Revolut n’est pas la seule victime de ce retournement de tendance. D’autres fintechs européennes ont subi des dévaluations importantes, comme Klarna, le leader du paiement fractionné, qui a perdu un milliard de dollars de valorisation en 2022.

Klarna a notamment souffert d’un changement dans le sentiment des investisseurs. Mais ces baisses de valorisation sont d’autant plus spectaculaires que ces startups avaient connu des envolées vertigineuses lors des précédents tours de table, profitant de l’engouement des investisseurs pour le secteur de la finance numérique.

Or, la fête semble bel et bien être finie pour les startups qui misaient sur une croissance à tout prix, sans se soucier de leur rentabilité. La hausse des taux d’intérêt, amorcée par la Réserve fédérale américaine et suivie par la Banque centrale européenne, rend plus coûteux le recours à l’endettement pour financer leur développement. Ce retournement incite les investisseurs à être plus sélectifs et à privilégier les entreprises qui dégagent des bénéfices ou qui ont un modèle économique solide.
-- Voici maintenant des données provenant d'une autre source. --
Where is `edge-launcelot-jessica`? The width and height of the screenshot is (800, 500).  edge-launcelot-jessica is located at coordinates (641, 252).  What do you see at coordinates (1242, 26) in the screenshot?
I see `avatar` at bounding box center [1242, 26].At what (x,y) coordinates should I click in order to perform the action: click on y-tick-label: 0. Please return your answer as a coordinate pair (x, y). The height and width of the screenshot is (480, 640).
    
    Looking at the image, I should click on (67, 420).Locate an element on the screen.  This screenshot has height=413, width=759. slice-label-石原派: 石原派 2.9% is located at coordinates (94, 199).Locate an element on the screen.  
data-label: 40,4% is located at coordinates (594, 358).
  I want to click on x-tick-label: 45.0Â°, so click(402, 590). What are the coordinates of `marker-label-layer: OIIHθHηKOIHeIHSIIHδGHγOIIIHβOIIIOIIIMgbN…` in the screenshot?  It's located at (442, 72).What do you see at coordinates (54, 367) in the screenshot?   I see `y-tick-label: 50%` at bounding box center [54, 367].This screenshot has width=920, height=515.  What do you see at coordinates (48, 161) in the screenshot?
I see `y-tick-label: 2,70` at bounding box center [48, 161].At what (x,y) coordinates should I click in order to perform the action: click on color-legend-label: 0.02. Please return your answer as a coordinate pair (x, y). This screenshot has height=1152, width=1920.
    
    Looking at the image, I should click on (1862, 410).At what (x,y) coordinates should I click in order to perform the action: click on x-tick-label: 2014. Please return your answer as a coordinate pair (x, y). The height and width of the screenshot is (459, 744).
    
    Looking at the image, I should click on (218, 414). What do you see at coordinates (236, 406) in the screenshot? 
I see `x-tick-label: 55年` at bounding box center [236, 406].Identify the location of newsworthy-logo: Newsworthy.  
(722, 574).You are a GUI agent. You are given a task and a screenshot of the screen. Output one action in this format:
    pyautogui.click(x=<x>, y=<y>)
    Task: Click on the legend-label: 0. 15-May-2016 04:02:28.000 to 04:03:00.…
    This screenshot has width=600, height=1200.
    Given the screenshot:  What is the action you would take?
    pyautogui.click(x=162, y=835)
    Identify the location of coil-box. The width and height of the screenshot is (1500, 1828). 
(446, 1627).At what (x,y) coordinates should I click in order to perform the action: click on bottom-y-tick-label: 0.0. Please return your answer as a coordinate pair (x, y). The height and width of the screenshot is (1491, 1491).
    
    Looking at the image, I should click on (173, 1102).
Des perdants, mais aussi des gagnants ?

C’est le cas de certaines fintechs françaises, qui ont su se différencier sur leur marché et qui affichent une croissance rentable. On peut citer l’exemple de Lydia, l’application de paiement mobile, qui revendique plus de 6 millions d’utilisateurs et qui a atteint l’équilibre financier en 2021. Ou encore celui de Qonto, la néobanque pour les professionnels, qui a levé plus de 100 millions d’euros en janvier 2020 et qui vise la rentabilité en 2023.

En revanche, d’autres startups françaises ont frôlé la faillite. C’est le cas de Luko, l’assureur en ligne, qui a été racheté par le groupe britannique Admiral la semaine dernière. Très endetté, le spécialiste de l’assurance-habitation avait demandé à être placé en procédure de sauvegarde pour étaler sa dette. Il avait été pénalisé par l’impossibilité de lever de nouveaux fonds après ses deux acquisitions en 2022.

Autant d’exemples qui montrent que le secteur de la fintech est en pleine mutation et que les startups doivent s’adapter à un environnement plus exigeant. Les valorisations stratosphériques ne sont plus garanties et les modèles économiques doivent être éprouvés pour ne pas trop s’exposer au risque.

Mise à jour 14h35 : dans une première version de cet article nous affirmions par erreur que Klarna avait souffert d’une augmentation des fraudes / impayés – cela a été modifié.